Personal information
- Full name: Franco Bechtholdt Chervaz
- Date of birth: 15 August 1993 (age 31)
- Place of birth: Buenos Aires, Argentina
- Position(s): Midfielder

Team information
- Current team: Cobresal

Youth career
- Curicó Unido

Senior career*
- Years: Team / Apps / (Gls)
- 2011–2023: Curicó Unido / 267 / (12)
- 2011: → Defensores Belgrano (VR) (loan) / – / (–)
- 2024–: Cobresal / 0 / (0)

= Franco Bechtholdt =

Argentine footballer

Franco Bechtholdt Chervaz (born 15 August 1993), known as Franco Bechtholdt, is an Argentine-born Chilean football who plays as a midfielder for Cobresal.

==Career==
A product of Curicó Unido youth system, Bechtholdt had a stint on loan at Argentine club Defensores de Villa Ramallo in the 2011–12 Torneo Argentino A. A historical player of Curicó Unido, he is the player with the most appearances in the club history.

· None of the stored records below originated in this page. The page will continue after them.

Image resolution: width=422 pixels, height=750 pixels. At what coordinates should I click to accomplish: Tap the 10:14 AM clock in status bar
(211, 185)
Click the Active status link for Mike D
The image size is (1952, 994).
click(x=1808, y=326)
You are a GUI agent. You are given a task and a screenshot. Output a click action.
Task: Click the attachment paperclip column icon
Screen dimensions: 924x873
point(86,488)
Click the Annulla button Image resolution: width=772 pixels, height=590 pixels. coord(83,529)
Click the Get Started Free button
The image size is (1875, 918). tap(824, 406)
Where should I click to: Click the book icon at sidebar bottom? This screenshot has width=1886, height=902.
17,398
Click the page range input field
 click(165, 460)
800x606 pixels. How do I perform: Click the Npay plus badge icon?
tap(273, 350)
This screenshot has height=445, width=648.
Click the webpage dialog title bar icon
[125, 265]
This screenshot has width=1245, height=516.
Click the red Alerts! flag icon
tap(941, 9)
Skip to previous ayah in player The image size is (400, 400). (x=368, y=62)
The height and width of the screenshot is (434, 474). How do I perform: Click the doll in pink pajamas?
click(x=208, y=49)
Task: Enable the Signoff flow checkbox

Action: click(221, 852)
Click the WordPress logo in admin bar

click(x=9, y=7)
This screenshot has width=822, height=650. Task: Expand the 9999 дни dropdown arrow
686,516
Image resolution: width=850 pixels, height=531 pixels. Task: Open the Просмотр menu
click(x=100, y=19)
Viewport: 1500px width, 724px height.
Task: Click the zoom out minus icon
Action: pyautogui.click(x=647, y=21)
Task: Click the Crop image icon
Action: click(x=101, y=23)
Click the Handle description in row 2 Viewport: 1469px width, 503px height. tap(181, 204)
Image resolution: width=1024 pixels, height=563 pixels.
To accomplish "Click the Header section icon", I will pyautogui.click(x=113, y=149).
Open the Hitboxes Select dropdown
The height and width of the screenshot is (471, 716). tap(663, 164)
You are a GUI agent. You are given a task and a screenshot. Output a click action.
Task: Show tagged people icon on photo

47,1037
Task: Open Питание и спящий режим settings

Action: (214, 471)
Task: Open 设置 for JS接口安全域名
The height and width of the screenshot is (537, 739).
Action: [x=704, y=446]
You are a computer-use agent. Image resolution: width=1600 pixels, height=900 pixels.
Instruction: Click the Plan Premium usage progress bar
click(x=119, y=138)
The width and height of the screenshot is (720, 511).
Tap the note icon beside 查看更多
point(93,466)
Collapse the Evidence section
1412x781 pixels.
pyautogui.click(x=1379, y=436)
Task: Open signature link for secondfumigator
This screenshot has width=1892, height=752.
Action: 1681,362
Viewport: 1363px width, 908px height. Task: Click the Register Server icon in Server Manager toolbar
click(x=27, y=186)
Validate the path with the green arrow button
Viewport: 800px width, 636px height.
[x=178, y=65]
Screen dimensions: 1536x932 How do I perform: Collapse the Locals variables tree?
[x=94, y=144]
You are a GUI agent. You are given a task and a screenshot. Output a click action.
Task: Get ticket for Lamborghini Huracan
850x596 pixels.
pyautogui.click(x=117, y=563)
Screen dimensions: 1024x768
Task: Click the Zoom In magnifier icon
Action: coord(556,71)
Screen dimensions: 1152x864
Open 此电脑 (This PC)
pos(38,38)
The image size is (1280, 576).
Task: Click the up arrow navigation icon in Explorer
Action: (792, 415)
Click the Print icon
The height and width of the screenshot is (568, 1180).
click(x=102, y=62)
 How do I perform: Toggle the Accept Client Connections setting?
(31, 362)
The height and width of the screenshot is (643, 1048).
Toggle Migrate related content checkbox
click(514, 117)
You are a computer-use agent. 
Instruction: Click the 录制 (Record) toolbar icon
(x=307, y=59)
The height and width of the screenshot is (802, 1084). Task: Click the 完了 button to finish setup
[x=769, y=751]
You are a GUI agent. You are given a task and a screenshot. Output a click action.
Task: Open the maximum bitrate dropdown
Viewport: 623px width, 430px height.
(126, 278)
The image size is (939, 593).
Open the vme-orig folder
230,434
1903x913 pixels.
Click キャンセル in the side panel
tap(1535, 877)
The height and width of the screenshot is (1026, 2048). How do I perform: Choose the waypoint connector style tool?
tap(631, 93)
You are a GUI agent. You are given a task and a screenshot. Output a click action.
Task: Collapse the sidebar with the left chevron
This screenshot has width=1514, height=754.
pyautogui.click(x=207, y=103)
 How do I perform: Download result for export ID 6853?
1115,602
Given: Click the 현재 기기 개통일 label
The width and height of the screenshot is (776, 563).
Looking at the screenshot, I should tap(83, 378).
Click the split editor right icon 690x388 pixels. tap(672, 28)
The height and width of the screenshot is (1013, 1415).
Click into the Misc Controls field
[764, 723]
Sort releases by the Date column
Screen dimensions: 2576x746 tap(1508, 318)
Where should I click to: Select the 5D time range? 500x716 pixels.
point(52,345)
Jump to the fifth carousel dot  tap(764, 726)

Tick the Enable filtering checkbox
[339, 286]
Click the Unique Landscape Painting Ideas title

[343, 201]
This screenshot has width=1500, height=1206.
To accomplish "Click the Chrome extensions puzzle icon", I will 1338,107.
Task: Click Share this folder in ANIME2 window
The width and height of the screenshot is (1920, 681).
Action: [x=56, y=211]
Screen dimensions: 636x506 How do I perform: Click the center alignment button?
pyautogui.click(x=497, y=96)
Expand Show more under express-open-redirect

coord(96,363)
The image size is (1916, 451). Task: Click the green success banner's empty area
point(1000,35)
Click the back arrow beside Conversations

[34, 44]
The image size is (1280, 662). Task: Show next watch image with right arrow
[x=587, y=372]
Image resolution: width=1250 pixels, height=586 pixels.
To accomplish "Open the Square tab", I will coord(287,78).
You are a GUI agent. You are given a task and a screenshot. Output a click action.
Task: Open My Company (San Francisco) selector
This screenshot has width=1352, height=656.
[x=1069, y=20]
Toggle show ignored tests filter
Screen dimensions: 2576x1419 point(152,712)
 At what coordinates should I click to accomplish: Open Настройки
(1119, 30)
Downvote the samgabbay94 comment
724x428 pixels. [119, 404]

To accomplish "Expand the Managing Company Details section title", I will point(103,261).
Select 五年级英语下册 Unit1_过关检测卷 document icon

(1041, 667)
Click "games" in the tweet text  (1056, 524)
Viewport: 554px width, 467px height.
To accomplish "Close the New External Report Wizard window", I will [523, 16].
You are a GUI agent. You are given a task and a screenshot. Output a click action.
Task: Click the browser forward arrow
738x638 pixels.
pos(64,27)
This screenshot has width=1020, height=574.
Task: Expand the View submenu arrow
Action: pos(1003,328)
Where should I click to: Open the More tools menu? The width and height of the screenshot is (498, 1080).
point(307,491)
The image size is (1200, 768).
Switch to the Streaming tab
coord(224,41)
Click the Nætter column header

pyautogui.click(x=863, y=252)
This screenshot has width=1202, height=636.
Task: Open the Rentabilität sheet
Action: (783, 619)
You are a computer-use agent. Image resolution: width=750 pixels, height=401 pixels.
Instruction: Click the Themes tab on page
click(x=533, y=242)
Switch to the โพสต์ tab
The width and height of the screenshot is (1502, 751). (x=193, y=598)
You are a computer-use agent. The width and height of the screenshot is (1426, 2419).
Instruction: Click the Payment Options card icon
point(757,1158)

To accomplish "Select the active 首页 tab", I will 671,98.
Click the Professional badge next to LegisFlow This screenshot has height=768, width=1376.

In 2024, he joined Cobresal.

==Personal life==
He is the son of the former footballer Carlos Bechtholdt and the brother of the also footballer Nicolás Bechtholdt. Born in Argentina, he came to Chile at early age when his father joined Audax Italiano in 1997 and then naturalized Chilean by residence.